Even as she sought to balance the White House's support for the southern stretch of XL against his pro-renewables record, Casey-Lefkowitz cast doubt on its depiction of the Oklahoma-to-Texas pipeline as a means to accommodate the fruits of "rising American oil production."

The XL line's predecessor, simply named Keystone, appears to have excess capacity that could be used to bring new Canadian oil-sands fuel to Cushing, where it would then travel through the renamed Gulf Coast Project to be refined, she explained.

"There will likely be some domestic oil in it," Casey-Lefkowitz said, "but there also will be some tar sands oil in it."

This leaves environmental groups increasingly inclined to pivot and hit Obama, even as he uses much of a four-state swing to promote clean energy that they support (see related story).
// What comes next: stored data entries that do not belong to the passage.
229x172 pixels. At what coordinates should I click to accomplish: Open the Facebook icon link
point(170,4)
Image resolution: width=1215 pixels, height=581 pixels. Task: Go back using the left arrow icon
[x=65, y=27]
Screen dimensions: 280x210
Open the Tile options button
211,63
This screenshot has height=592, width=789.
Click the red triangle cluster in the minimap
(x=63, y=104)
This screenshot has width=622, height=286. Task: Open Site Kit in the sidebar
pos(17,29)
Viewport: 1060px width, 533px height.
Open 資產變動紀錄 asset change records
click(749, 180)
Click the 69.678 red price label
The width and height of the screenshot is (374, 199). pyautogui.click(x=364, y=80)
Today's Cushing order "raises questions about his commitment to a review process that is crucial to protect clean drinking water and the rights of families along the route" of the pipeline, the National Wildlife Federation wrote in a memo yesterday. Sierra Club executive director Michael Brune described himself in a statement as "deeply disappointed" with the "wrongheaded decision."

Perhaps the only cold comfort to Obama came from one of his party's most environmentally active senators.

"Keystone is going to go forward in time," Sen. Tom Carper (D-Del.) said earlier this week, giving voice to a widely held but rarely shared view among Democrats. "People will criticize the president regardless of what he does."